Hemos presenciado, aterrados, el secuestro de un país. Con absoluto desparpajo las Autodefensas Gaitanistas de Colombia - conocidas como el Clan del Golfo – decretaron un paro armado en 11 departamentos entre el 5 y el 10 de mayo como represalia por la extradición de su líder máximo. Y los resultados superaron todas las expectativas.
Mientras el gobierno nacional daba partes de tranquilidad a la ciudadanía anunciando que la situación estaba bajo control, la realidad en el campo colombiano era otra. Homicidios, desplazamientos y actos de sabotaje contra la infraestructura fueron la constante durante estas oscuras jornadas.
Según estadísticas ajenas al Ministerio de Defensa, durante estos pocos días el Clan del Golfo consumó 24 homicidios, 309 actos violentos sobre civiles, 15 tentativas de homicidio, 26 obstrucciones en vías públicas, 118 daños a bienes particulares, 5 hostigamientos a misiones humanitarias, 22 ataques a la fuerza pública y 2 uniformados asesinados. Estas acciones se llevaron a cabo en 178 municipios de 11 departamentos del país. Una cruda radiografía para un grupo armado que, según el presidente, se encuentra ad-portas del fin.
Nada de eso. La delincuencia organizada en Colombia está más fuerte que nunca pues tiene el control territorial – casi que absoluto – sobre la ruralidad nacional. No existe un centímetro seguro en el campo colombiano. Desde la Guajira hasta el Amazonas, pasando por el Pacífico o la Orinoquía, la amarga realidad es que las zonas veredales se han convertido en dominios de estructuras criminales que utilizan la economía campesina para financiar sus actividades ilícitas.
Esta situación no es exclusiva de las regiones donde operan las AGC. Existen, igualmente, otros grupos armados como las disidencias de las Farc que se han reagrupado y han comenzado a ejercer el control territorial en las regiones donde antes operaba la guerrilla fariana, sin mencionar las zonas que controla el ELN en Arauca, Casanare y Chocó y el EPL o “Los Pelusos” que operan en Santander y el Catatumbo. Según los conteos oficiales, todos estos movimientos insurgentes cuentan con cerca de 7 mil hombres en armas y una cifra similar en redes de apoyo.
Bajo estas premisas resulta inexplicable la razón por la cual las Fuerzas Militares de Colombia, que poseen 452.000 hombres (incluida la policía), se han visto copadas en multitud de oportunidades por grupos violentos que imponen su ley a sangre y fuego.

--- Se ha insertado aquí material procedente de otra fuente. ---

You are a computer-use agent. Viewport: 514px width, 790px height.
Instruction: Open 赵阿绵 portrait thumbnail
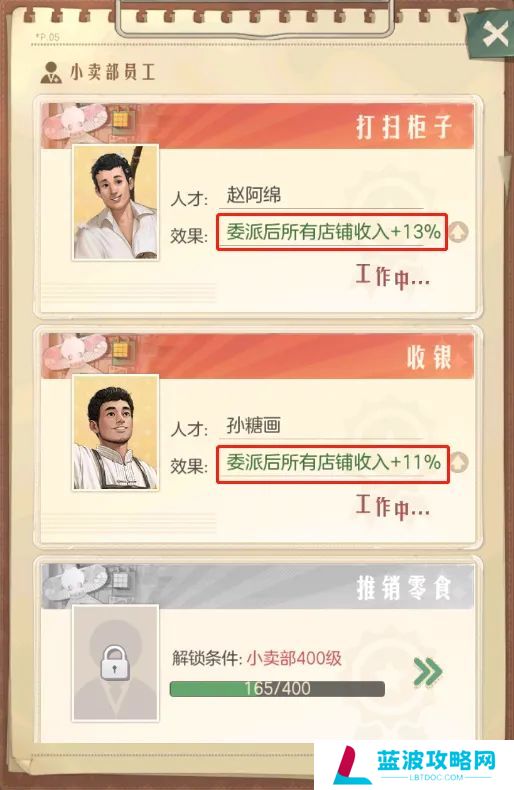(x=116, y=202)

En efecto, el paro armado “decretado” por el Clan del Golfo dejó en evidencia a un sector defensa que se encuentra poco dispuesto para ejercer la soberanía del Estado en los lugares donde esta es requerida y con uniformados mas dispuestos a aceptar el secuestro nacional de los grupos ilegales antes que cumplir con el juramento a la bandera en defensa de los colombianos.
La ofensiva a la criminalidad no solo se logra con fuerza. Es necesaria la motivación a los uniformados que se ha visto minada por una continuada campaña de desprestigio sobre los hombres y mujeres que honrosamente han prestado sus servicios a la patria. Una mejor remuneración para el personal operativo que hoy cuentan con una injusta retribución que rodea los 2 salarios mínimos, una profesionalización constante que los prepare para asumir su papel con integridad, honor y rectitud, y un apoyo de todos los Colombianos como sociedad, son herramientas para empoderar a nuestras autoridades en el cumplimiento de sus deberes misionales.
Entre tanto, asistimos perplejos al quiebre de la institucionalidad en la cual se imponen órdenes por parte de los violentos que todos los colombianos, inermes, debemos cumplir para proteger nuestras vidas. Es el momento que nuestro presidente (sea quien sea) se pregunte en verdad ¿quien manda aquí?